After his death, Lipsius was succeeded as Professor of Architecture at the Academy by Paul Wallot, architect of the newly completed German Reichstag (Berlin, 1882–1894).

==Provisional list of works==

===Private commissions===
- Funerary Chapel for Baroness von Eberstein, Schönefeld (Leipzig), 1855.
- Ernst Keil Residence, Goldschmidtstraße 33 (with Oskar Mothes), Leipzig, 1860–61.
- Frege Residence, Dörrienstrasse, Leipzig, n. d.
- Schloss Wetzelstein for Frege Family, Saalfeld, n. d.
- Mirror Hall in Schützenhaus, Leipzig, 1876.
- Café Felsche (AKA Café Français), Augustusplatz, Leipzig, n. d.
- Schloss Klein-Zschocher for Baron von Tauchnitz, Leipzig, n. d.
- Frege Chapel, Abtnaudorf (Leipzig), 1888–89.
- Mausoleum for Graf von Fabrice, Dresden, 1891–93.
- Restaurant Baarmann, Katharinenstrasse, Leipzig, n .d.

===Public commissions===
- Johannis-Hospital, Hospitalstrasse, Leipzig, 1867–72.
- Stock Exchange, Chemnitz, 1864–1867.
- Exhibition Hall, Leipzig Applied Art Exhibition, 1879.
- Royal Art Academy and Exhibition Building, Dresden, 1883–1894 — Now Lipsius-Bau

===Sacred commissions===
- Church, Wachau, 1866-7
- Johanniskirche, Gera, n. d.
- Petrikirche (with August Hartel), Schletterplatz, Leipzig, 1877–1885.
- Nathanaelkirche (with August Hartel), Leipzig-Lindenau, 1882–1884.

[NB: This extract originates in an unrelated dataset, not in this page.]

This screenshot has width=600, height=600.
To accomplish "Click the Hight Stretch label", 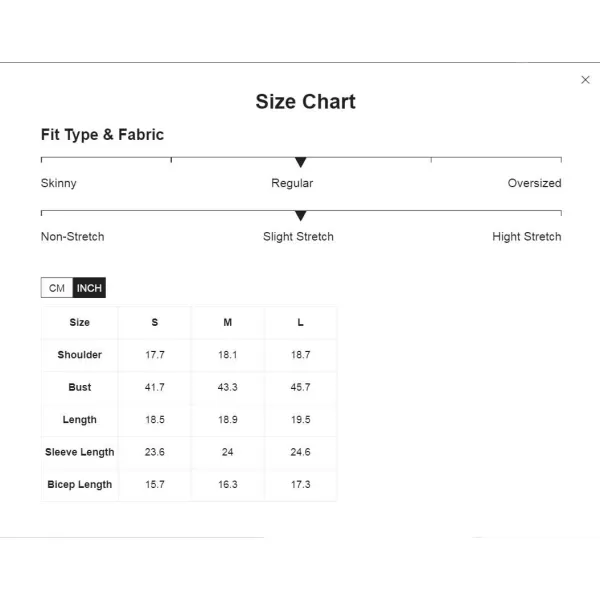I will 527,236.
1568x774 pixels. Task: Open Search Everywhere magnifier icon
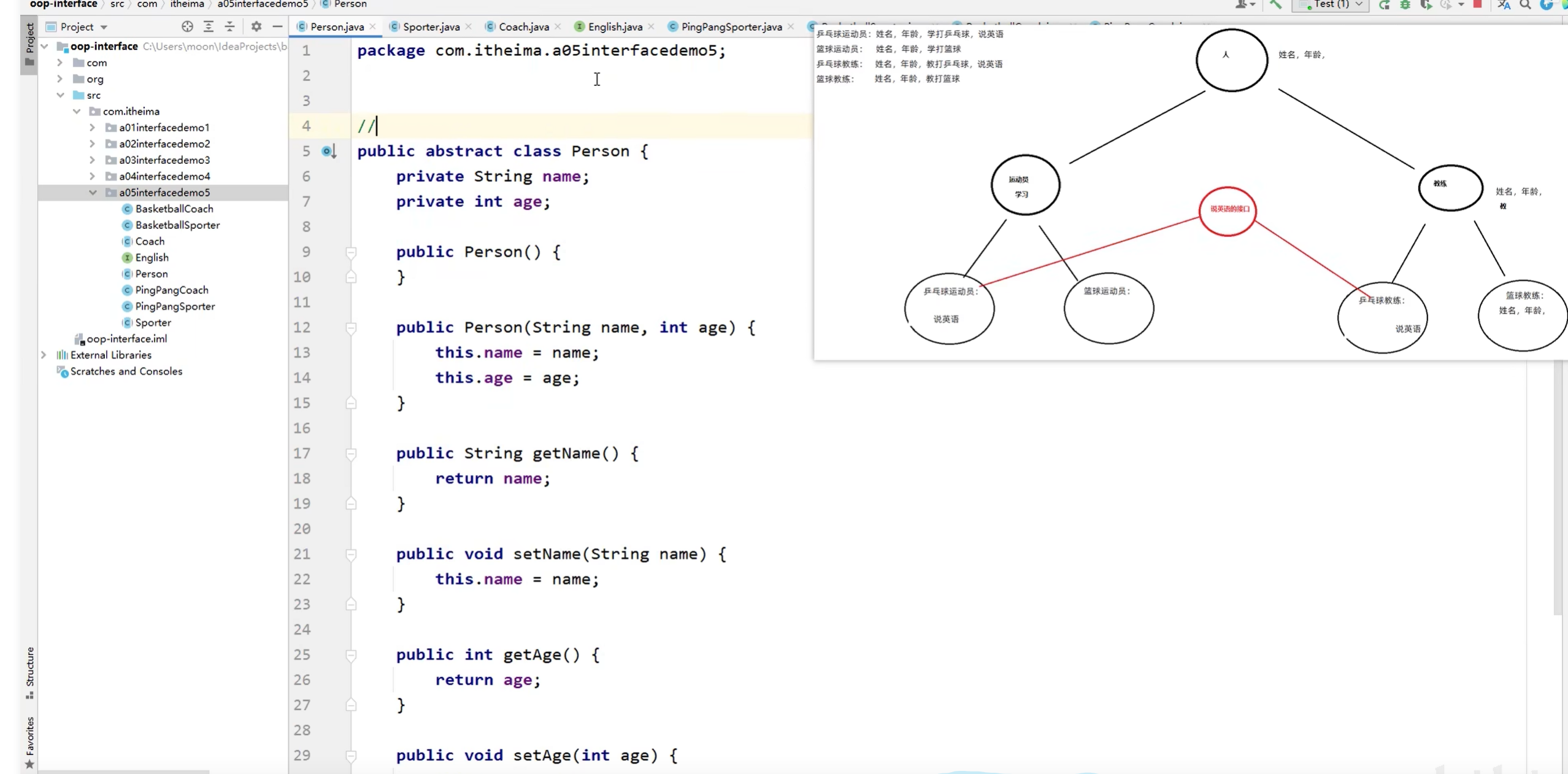[1525, 5]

===Restoration/preservation work===
- Hotel Russie, Peterstrasse, Leipzig, n. d.
- Jacobikirche Tower, Ölsnitz i. Vogtland, 1866–68.
- Reconstruction of Borna Parish Church, Borna, 1866–68.
- Reconstruction of Tower at St. Peter's, Bautzen, n. d.
- Reconstruction/Enlargement of Schloss Hohenthal, Püchau, 1873–79.
- Reconstruction of Thomaskirche, Leipzig, 1878–89.
- Protective Porch added to the Goldene Pforte, Freiburg, 1883–89.

===Competitions===
- Munich Town Hall, 1866.
- Royal Art Academy Dresden, 1867 (Motto: "D. K. J. K.").
- First Reichstag Competition, Berlin, 1872.
- St. Gertrude's, Hamburg, 1880.
- Second Reichstag Competition (with August Hartel), Berlin, 1882 (Motto: "Das ist's").